Girişi sağlam yapmak istiyorum ama aklıma gelen en mantıklı ve beni gerçekten düzlüğe çıkaracak cümle şu galiba: BU YAZI SPOİLER İÇEREBİLİR ÇÜNKÜ İÇERMEK ZORUNDA!
Dünyanın belki de gelmiş geçmiş en doğru noktasındayız. Bazıları için Greenwich olabilir, bazıları için doğduğu topraklar olabilir ama durun durun kesinlikle yanılıyorsunuz. Siz önce LOST Adası’na bir uğrayın derim.
Keşke bu bir gezi rehberi olsaydı. Nursu, Oğuzhan veya Aydın olmak için kırk fırın ekmek yemem gerek — hele ki bu aralar sağlıklı beslenmeme rağmen(!) Ama onlara meydan okuyorum, çünkü bu adanın taşını toprağını iyi tanırım. “Çok gezmedim ama çok izledim” desem kahkahalara boğulur musunuz acaba?

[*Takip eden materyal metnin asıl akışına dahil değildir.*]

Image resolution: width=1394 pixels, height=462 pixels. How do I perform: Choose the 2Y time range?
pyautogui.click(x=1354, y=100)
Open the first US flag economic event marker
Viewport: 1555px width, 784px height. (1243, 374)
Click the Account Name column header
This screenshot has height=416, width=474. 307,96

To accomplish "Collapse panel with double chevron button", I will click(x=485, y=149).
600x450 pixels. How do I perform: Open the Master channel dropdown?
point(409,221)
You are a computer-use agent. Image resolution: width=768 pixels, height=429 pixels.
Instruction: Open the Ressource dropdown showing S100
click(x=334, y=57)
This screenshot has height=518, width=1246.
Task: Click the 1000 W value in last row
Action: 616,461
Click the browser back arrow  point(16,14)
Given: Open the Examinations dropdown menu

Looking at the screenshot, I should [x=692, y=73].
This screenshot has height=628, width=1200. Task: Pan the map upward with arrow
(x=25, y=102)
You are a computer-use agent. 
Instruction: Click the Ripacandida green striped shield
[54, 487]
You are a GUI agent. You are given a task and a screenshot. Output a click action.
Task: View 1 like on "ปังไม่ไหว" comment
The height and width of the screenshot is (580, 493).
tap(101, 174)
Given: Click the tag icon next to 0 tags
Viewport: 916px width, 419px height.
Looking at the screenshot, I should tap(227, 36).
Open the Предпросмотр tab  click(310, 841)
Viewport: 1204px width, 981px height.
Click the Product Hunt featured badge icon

Yörüngeden çıktığımın farkındayım; adayı mı anlatsam, adalıları mı anlatsam, ikilemdeyim. Bence şöyle başlayalım: Yörüngeden çıkan tek ben değilim. 22 Eylül 2004’te saat 16.16’da, 324 yolcu ile Pasifik Okyanusu’na iniş yapan biri daha var. Oceanic Airlines Flight 815 adlı uçağımız, asıl hikâyenin başrolü. Şimdi şunu demek vardı: “Keşke bizim Burgazada’ya düşselerdi, aaah aaah…” Ama ne yazık ki idüğü güdüğü belli olmayan bir adaya düştüler Pasifik’te.
Şimdi hikâyeyi baştan yazmak istemiyorum. Hem ben sıkılırım hem de okuyanı sıkarım, bunun farkındayım. Ama bahsetmem gereken birkaç isim var. Onları sadece bir kelimeyle özetleyeceğim:
Jack Shephard – Lider
John Locke – İnançlı
Kate Austen – Özgür Ruh
James “Sawyer” Ford – Alaycı
Hugo “Hurley” Reyes – Neşeli
Sayid Jarrah – Sorgulayıcı
Ben Linus – Manipülatif
Desmond Hume (FAVORİMDİR.) (SEE YOU IN ANOTHER LIFE BROTHER.)
Claire Littleton – Anne
Charlie Pace – Fedakâr
Jin-Soo Kwon – Gelenekçi / Sun-Hwa Kwon – Sakin
Hikayeye bence bir bakın çünkü benim hayatımda izlediğim en iyi kurgulardan biri. Öğrettiği, meraka sürüklediği ve heyecanlandırdığı çok nokta var. Karakter analizi seven ve o karakterlerin değişimini gören herkesin oturup üzerine düşeceği nadide bir eser.
“Alper, dikkat et söylediklerine!: ‘Don’t tell me what I can’t do!’” diyenlere kucak dolu sevgiler.